2Ces représentations patiemment construites sur plusieurs siècles disent cependant peu de l’excentricité cartésienne de son temps, entendue comme une expérience risquée dans une société marquée par le renforcement de la censure doctrinale et le contrôle éditorial exercé via l’institution des privilèges et comme une position géographiquement dé‑centrée par rapport au monde savant français du xviie siècle2. La référence à Descartes est en effet loin de se limiter au royaume de France. Replacer Descartes dans son siècle peut dès lors consister à prendre au sérieux ce déplacement philosophique (Antoine-Mahut, 2013, 2019, 2021). Rupture avec le temps ordinaire, la mobilité philosophique se présente en effet comme un dérèglement moral, comme une mise en tension entre le voyage et l’enracinement. De ce fait, la mobilité a rarement été prise au sérieux par les études cartésiennes, trop occupées à vouloir fonder une identité intellectuelle française sur la figure cartésienne.
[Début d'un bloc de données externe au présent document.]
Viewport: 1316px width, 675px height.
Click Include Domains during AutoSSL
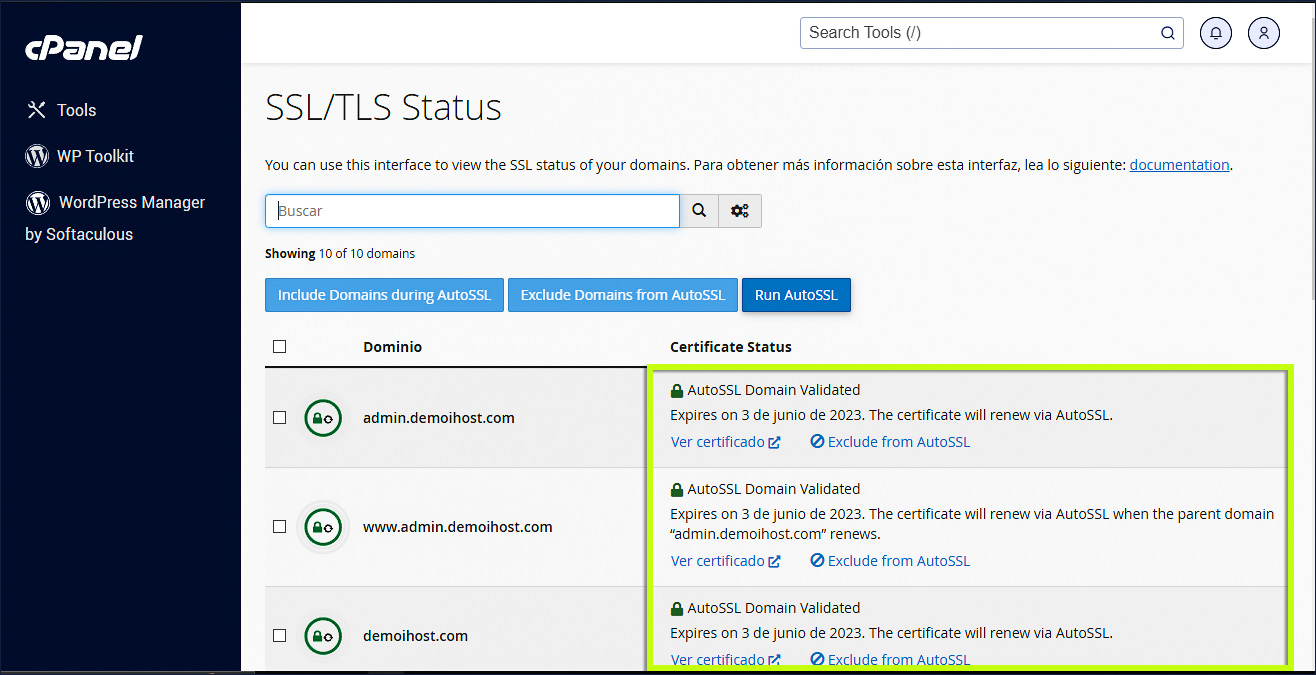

3À l’inverse, cet article se veut une tentative pour faire de la mobilité une clef permettant de déplacer les thèmes traditionnels des études cartésiennes (autobiographie du discours, rapport entre sciences et sagesse, rapport à la coutume, pratiques empiriques contre méthode mathématique, rapport à la langue, etc.) et pour réarticuler l’intériorité du doute cartésien avec une ouverture au monde, pour passer de la reconnaissance à la connaissance. Alors que j’avais accordé beaucoup d’attention à la diachronie, à la temporalité de la réception cartésienne dans cet autre travail, je me propose de prendre au sérieux ici un jeu d’espaces. Les débats soulevés par la littérature comparée autour du French Global me semble déplacer le cadre des analyses que j’avais menées il y a vingt ans.
Une philosophie itinérante : lire le « grand livre du monde »
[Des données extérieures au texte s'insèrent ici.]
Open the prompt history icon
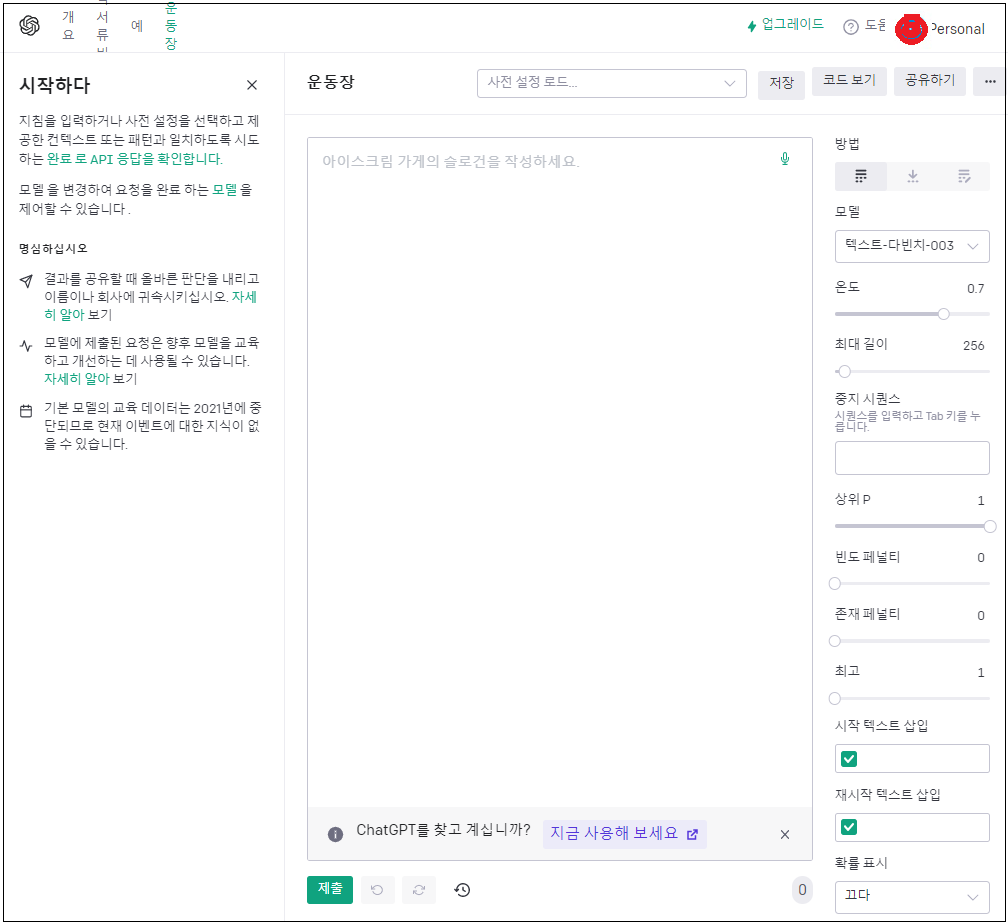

4L’expérience de rupture dans la formation de la philosophie cartésienne a rarement été associée à l’expérience du voyage et à la sédentarité (Morice, 2016). Le Discours de la méthode a ainsi souvent été présenté comme une autobiographie intellectuelle dans la veine des Confessions d’Augustin ou des Essais de Montaigne. Or la place prépondérante faite au récit d’expérience personnelle invite aussi à relire le Discours comme un récit de voyage, comme un récit de mobilité et d’exil3. Selon Daniel Roche, « Descartes lui fait une place dans le Discours de la Méthode. Les métaphores spatiales habituelles abondent au moment décisif où l’itinéraire suivi auparavant par le philosophe va se transposer en modèle discursif et en impératif pour parvenir à la vérité » (Roche, 2003, p. 61).
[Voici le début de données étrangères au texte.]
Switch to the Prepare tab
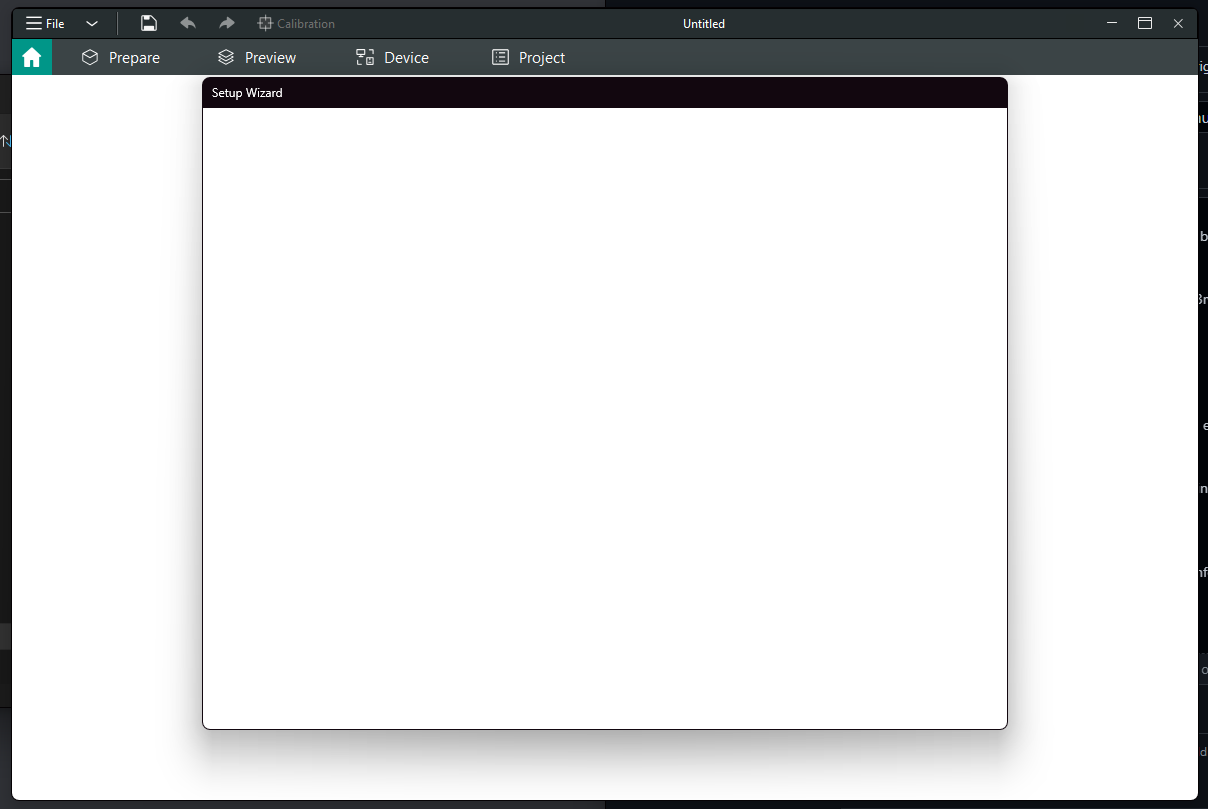point(132,57)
5La mise en récit du Discours de la méthode se présente comme un récit de voyage. Après s’être engagé dans l’armée du protestant Maurice de Nassau, Stathouder de Hollande en 1618, Descartes effectue entre 1619 et 1628 plusieurs voyages qui le conduisent du Danemark en Italie, en passant par l’Allemagne et par Paris où il séjourne de 1625 à 1627, fréquentant les cercles mondains et savants autour de Guez de Balzac et du P. Marin Mersenne. À l’automne 1622 par exemple, il va en Italie, à Venise, Rome et Florence avant de retourner en France en mai 1625. À partir de 1628, il s’installe définitivement aux Provinces-Unies où il entreprend la constitution d’une philosophie complète abordant l’ensemble des domaines de savoirs, de la géométrie à la musique, des traités de physique jusqu’aux réflexions métaphysiques et morales, en passant par la mécanique ou les questions relevant de la médecine ; seule la politique échappe en apparence à sa réflexion. L’acquisition des vertus intellectuelles ne dépend pas simplement d’une culture livresque. C’est par le voyage que Descartes souhaite compléter sa formation. Comme il l’écrit dans le Discours de la Méthode publié en 1637 :
« Mais après que j’eus employé quelques années à étudier ainsi dans le livre du monde, et à tâcher d’acquérir quelque expérience, je pris un jour la résolution d’étudier aussi en moi-même, et d’employer toutes les forces de mon esprit à choisir les chemins que je devais suivre. » (Disc. Méth., première partie, p. 87)
6L’expérience du monde participe ainsi d’abord d’une remise en cause des savoirs livresques et scolaires (seconde partie, p. 91-92) et en particulier contre « les sciences des livres » (p. 89).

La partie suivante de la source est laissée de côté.